Consequences due to COVID-19 do not just impact higher risk sports, but also the spectators. These circumstances result in smaller crowd sizes for the sports that are in season.

“When it comes to golf, there are usually a decent size of people there and larger crowds at invitationals, both a show of support and pressure,” Muralidharan said. “Due to COVID-19, I would argue that this aspect has been completely eliminated.”

In order to adhere to the contact day safety protocols, such as wearing masks and maintaining six feet of distance, coaches are faced with a challenge over how to prepare their players for their upcoming seasons. With practically all of the summer taken away, they have had a limited window of preparation. 

Ashley Graham, Stevenson’s Girls Basketball Coach, describes some of the limitations the basketball teams encountered this year. 

“Summer basketball for boys and girls is also another season, we play 30 games, have an away camp at a college, and we have camp with 25 contact days,” Graham said.  “So that was very different since June is always stacked with basketball and that was very hard.” 

Although the fall season has been considerably changed, coaches are still considering the well-being of athletes as a priority. For instance, practices have been reformed around the fact that athletes have to wear their masks for the entire duration.

“We’ve been really scaling back some of the conditioning aspects: we’ve shortened drills, given more breaks, more mask breaks, more water breaks,” Graham said. “We do try to be cognizant that we are all wearing masks and so the more competitive and exerting one on one and two on two drills we kind of shy away from.” 

For athletes such as Muralidharan, the coaches’ support is appreciated.  Many athletes have acknowledged their coaches impact on the team in this unprecedented season.

“Stevenson’s team would not be as great as it is, without the support and guidance we get from our Head Coaches,” Muralidharan said. “Coach Rueth, Coach Bares, and Coach Linnenburger have done a fantastic job adapting to the pandemic. Since our coaches have experience in competitive golf, they understand how vital each practice session or range practice is, and the complexities of ‘the mental game.’”

Along with their coaches, athletes have also become more understanding of how valuable each contact day is, considering the ever-changing circumstances. Athletes have not only been diligent with protocol, but also more appreciative of the simple pleasures that their respective sports have to offer. Such sentiments are stated by Muralidharan. 

“It’s also just that joy of competition that I feel and my teammates probably do as well,” Muralidharan said. “It’s really great just to coordinate with your team, support each other, fight back and try to win, and just have that ‘fire in the belly’ in the golf season.” 
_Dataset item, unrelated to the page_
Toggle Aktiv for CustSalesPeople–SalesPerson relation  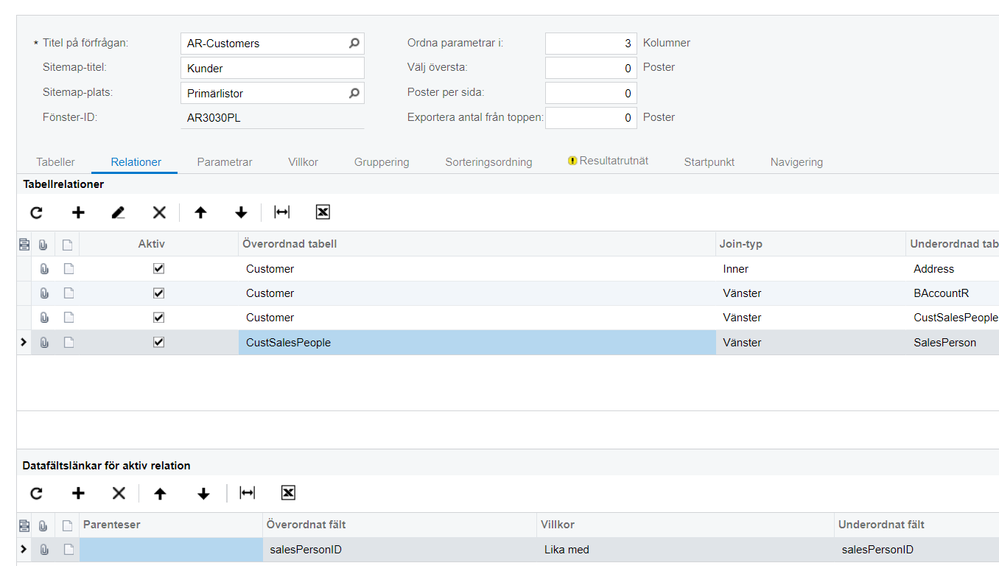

Athletes are grateful for the opportunity to return to a sense of normalcy in terms of their sport schedules. They would still like competitive success and preparation even though there is uncertainty whether or not the season will occur. 

“Hopefully the season happens when the season date is planned,” Lim said. “Hopefully it starts then, if not then we can’t really control anything. I mean it is a pandemic, we’re not God. As of now we are just preparing for that date.”